→ **Provided data**
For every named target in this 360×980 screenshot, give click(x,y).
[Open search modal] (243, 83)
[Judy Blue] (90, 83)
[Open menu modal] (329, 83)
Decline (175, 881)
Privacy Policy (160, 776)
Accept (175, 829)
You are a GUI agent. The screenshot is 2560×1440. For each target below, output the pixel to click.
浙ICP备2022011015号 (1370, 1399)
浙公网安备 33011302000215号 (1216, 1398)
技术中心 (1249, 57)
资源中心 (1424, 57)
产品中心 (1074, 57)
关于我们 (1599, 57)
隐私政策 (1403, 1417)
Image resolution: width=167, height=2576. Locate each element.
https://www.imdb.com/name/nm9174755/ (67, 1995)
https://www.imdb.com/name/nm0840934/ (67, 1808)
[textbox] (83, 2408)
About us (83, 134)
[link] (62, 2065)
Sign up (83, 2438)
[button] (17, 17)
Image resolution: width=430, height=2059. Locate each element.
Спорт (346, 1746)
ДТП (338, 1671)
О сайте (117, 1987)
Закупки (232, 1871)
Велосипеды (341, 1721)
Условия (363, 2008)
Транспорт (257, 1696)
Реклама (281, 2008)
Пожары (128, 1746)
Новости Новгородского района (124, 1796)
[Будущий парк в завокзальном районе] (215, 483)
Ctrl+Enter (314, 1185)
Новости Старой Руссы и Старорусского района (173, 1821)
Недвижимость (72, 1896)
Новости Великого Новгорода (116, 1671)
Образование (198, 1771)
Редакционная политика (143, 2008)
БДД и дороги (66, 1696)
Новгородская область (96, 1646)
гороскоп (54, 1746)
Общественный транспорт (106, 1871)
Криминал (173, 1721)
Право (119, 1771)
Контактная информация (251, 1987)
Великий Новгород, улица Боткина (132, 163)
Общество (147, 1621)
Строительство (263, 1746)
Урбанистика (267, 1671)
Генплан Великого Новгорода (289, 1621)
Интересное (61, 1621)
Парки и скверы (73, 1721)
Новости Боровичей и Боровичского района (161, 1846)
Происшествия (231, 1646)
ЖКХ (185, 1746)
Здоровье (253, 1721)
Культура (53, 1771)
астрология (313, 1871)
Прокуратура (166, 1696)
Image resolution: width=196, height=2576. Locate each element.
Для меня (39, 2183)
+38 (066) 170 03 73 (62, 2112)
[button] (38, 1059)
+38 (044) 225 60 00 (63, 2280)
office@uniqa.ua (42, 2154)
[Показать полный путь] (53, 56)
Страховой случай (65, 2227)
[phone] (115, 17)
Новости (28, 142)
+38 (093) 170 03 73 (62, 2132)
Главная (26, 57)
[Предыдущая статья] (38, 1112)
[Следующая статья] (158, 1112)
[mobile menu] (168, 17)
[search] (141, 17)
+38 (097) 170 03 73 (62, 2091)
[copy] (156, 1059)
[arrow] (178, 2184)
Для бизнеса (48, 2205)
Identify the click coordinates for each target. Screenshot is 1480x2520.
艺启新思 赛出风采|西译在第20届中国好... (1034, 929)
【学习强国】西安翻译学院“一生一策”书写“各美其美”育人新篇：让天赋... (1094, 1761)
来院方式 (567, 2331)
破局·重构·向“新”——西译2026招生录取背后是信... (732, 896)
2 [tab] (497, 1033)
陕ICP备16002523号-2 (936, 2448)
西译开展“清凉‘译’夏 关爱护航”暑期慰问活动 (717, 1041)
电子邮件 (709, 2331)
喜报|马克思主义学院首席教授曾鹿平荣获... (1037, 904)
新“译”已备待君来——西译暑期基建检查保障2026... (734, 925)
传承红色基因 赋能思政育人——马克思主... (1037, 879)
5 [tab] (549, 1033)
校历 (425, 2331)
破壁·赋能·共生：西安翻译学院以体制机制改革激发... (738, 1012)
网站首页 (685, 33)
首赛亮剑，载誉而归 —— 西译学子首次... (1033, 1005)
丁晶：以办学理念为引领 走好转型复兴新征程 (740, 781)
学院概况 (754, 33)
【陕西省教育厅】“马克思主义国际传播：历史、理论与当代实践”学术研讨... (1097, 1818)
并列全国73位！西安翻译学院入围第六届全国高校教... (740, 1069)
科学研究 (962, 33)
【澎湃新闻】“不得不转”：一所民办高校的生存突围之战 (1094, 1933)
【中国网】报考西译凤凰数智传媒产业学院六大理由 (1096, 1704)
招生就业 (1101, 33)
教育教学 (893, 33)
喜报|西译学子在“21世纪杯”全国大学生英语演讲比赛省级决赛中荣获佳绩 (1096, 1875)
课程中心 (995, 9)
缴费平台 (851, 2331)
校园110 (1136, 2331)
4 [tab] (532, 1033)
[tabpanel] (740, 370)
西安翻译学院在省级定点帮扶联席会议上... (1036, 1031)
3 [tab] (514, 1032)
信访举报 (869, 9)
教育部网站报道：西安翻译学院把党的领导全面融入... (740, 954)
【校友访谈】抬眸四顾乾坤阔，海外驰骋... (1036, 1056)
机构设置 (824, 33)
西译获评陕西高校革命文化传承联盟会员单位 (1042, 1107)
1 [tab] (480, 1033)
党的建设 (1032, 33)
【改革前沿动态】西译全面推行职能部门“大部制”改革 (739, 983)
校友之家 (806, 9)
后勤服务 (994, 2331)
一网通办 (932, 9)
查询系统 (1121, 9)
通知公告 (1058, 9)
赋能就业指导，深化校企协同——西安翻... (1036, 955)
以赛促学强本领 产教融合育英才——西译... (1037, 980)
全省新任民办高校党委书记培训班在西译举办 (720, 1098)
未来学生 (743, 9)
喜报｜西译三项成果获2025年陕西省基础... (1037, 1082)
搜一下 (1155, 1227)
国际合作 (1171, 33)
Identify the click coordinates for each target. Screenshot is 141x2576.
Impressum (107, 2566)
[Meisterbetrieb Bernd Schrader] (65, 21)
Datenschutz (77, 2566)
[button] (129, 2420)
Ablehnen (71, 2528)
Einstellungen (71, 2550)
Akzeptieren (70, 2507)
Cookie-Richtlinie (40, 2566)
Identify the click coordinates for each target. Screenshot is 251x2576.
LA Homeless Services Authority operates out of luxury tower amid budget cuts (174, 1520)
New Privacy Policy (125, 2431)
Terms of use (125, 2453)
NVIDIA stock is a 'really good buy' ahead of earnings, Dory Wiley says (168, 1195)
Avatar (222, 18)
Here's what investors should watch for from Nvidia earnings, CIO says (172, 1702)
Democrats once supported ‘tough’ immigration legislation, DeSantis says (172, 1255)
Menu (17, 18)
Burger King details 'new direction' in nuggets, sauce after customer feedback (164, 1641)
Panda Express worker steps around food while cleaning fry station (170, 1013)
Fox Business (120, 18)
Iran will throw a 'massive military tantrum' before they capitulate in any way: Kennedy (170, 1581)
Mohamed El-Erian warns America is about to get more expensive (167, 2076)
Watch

→ **Task item**
Copy every record exactly.

→ **Response to the task**
For every named target in this 360×980 screenshot, give click(x,y).
[Open search modal] (243, 83)
[Judy Blue] (90, 83)
[Open menu modal] (329, 83)
Decline (175, 881)
Privacy Policy (160, 776)
Accept (175, 829)
You are a GUI agent. The screenshot is 2560×1440. For each target below, output the pixel to click.
浙ICP备2022011015号 (1370, 1399)
浙公网安备 33011302000215号 (1216, 1398)
技术中心 (1249, 57)
资源中心 (1424, 57)
产品中心 (1074, 57)
关于我们 (1599, 57)
隐私政策 (1403, 1417)
Image resolution: width=167, height=2576. Locate each element.
https://www.imdb.com/name/nm9174755/ (67, 1995)
https://www.imdb.com/name/nm0840934/ (67, 1808)
[textbox] (83, 2408)
About us (83, 134)
[link] (62, 2065)
Sign up (83, 2438)
[button] (17, 17)
Image resolution: width=430, height=2059. Locate each element.
Спорт (346, 1746)
ДТП (338, 1671)
О сайте (117, 1987)
Закупки (232, 1871)
Велосипеды (341, 1721)
Условия (363, 2008)
Транспорт (257, 1696)
Реклама (281, 2008)
Пожары (128, 1746)
Новости Новгородского района (124, 1796)
[Будущий парк в завокзальном районе] (215, 483)
Ctrl+Enter (314, 1185)
Новости Старой Руссы и Старорусского района (173, 1821)
Недвижимость (72, 1896)
Новости Великого Новгорода (116, 1671)
Образование (198, 1771)
Редакционная политика (143, 2008)
БДД и дороги (66, 1696)
Новгородская область (96, 1646)
гороскоп (54, 1746)
Общественный транспорт (106, 1871)
Криминал (173, 1721)
Право (119, 1771)
Контактная информация (251, 1987)
Великий Новгород, улица Боткина (132, 163)
Общество (147, 1621)
Строительство (263, 1746)
Урбанистика (267, 1671)
Генплан Великого Новгорода (289, 1621)
Интересное (61, 1621)
Парки и скверы (73, 1721)
Новости Боровичей и Боровичского района (161, 1846)
Происшествия (231, 1646)
ЖКХ (185, 1746)
Здоровье (253, 1721)
Культура (53, 1771)
астрология (313, 1871)
Прокуратура (166, 1696)
Image resolution: width=196, height=2576. Locate each element.
Для меня (39, 2183)
+38 (066) 170 03 73 (62, 2112)
[button] (38, 1059)
+38 (044) 225 60 00 (63, 2280)
office@uniqa.ua (42, 2154)
[Показать полный путь] (53, 56)
Страховой случай (65, 2227)
[phone] (115, 17)
Новости (28, 142)
+38 (093) 170 03 73 (62, 2132)
Главная (26, 57)
[Предыдущая статья] (38, 1112)
[Следующая статья] (158, 1112)
[mobile menu] (168, 17)
[search] (141, 17)
+38 (097) 170 03 73 (62, 2091)
[copy] (156, 1059)
[arrow] (178, 2184)
Для бизнеса (48, 2205)
Identify the click coordinates for each target. Screenshot is 1480x2520.
艺启新思 赛出风采|西译在第20届中国好... (1034, 929)
【学习强国】西安翻译学院“一生一策”书写“各美其美”育人新篇：让天赋... (1094, 1761)
来院方式 (567, 2331)
破局·重构·向“新”——西译2026招生录取背后是信... (732, 896)
2 [tab] (497, 1033)
陕ICP备16002523号-2 (936, 2448)
西译开展“清凉‘译’夏 关爱护航”暑期慰问活动 (717, 1041)
电子邮件 (709, 2331)
喜报|马克思主义学院首席教授曾鹿平荣获... (1037, 904)
新“译”已备待君来——西译暑期基建检查保障2026... (734, 925)
传承红色基因 赋能思政育人——马克思主... (1037, 879)
5 [tab] (549, 1033)
校历 (425, 2331)
破壁·赋能·共生：西安翻译学院以体制机制改革激发... (738, 1012)
网站首页 (685, 33)
首赛亮剑，载誉而归 —— 西译学子首次... (1033, 1005)
丁晶：以办学理念为引领 走好转型复兴新征程 (740, 781)
学院概况 (754, 33)
【陕西省教育厅】“马克思主义国际传播：历史、理论与当代实践”学术研讨... (1097, 1818)
并列全国73位！西安翻译学院入围第六届全国高校教... (740, 1069)
科学研究 (962, 33)
【澎湃新闻】“不得不转”：一所民办高校的生存突围之战 (1094, 1933)
【中国网】报考西译凤凰数智传媒产业学院六大理由 (1096, 1704)
招生就业 (1101, 33)
教育教学 (893, 33)
喜报|西译学子在“21世纪杯”全国大学生英语演讲比赛省级决赛中荣获佳绩 (1096, 1875)
课程中心 (995, 9)
缴费平台 (851, 2331)
校园110 (1136, 2331)
4 [tab] (532, 1033)
[tabpanel] (740, 370)
西安翻译学院在省级定点帮扶联席会议上... (1036, 1031)
3 [tab] (514, 1032)
信访举报 (869, 9)
教育部网站报道：西安翻译学院把党的领导全面融入... (740, 954)
【校友访谈】抬眸四顾乾坤阔，海外驰骋... (1036, 1056)
机构设置 (824, 33)
西译获评陕西高校革命文化传承联盟会员单位 (1042, 1107)
1 [tab] (480, 1033)
党的建设 (1032, 33)
【改革前沿动态】西译全面推行职能部门“大部制”改革 (739, 983)
校友之家 (806, 9)
后勤服务 (994, 2331)
一网通办 (932, 9)
查询系统 (1121, 9)
通知公告 (1058, 9)
赋能就业指导，深化校企协同——西安翻... (1036, 955)
以赛促学强本领 产教融合育英才——西译... (1037, 980)
全省新任民办高校党委书记培训班在西译举办 (720, 1098)
未来学生 (743, 9)
喜报｜西译三项成果获2025年陕西省基础... (1037, 1082)
搜一下 (1155, 1227)
国际合作 (1171, 33)
Identify the click coordinates for each target. Screenshot is 141x2576.
Impressum (107, 2566)
[Meisterbetrieb Bernd Schrader] (65, 21)
Datenschutz (77, 2566)
[button] (129, 2420)
Ablehnen (71, 2528)
Einstellungen (71, 2550)
Akzeptieren (70, 2507)
Cookie-Richtlinie (40, 2566)
Identify the click coordinates for each target. Screenshot is 251x2576.
LA Homeless Services Authority operates out of luxury tower amid budget cuts (174, 1520)
New Privacy Policy (125, 2431)
Terms of use (125, 2453)
NVIDIA stock is a 'really good buy' ahead of earnings, Dory Wiley says (168, 1195)
Avatar (222, 18)
Here's what investors should watch for from Nvidia earnings, CIO says (172, 1702)
Democrats once supported ‘tough’ immigration legislation, DeSantis says (172, 1255)
Menu (17, 18)
Burger King details 'new direction' in nuggets, sauce after customer feedback (164, 1641)
Panda Express worker steps around food while cleaning fry station (170, 1013)
Fox Business (120, 18)
Iran will throw a 'massive military tantrum' before they capitulate in any way: Kennedy (170, 1581)
Mohamed El-Erian warns America is about to get more expensive (167, 2076)
Watch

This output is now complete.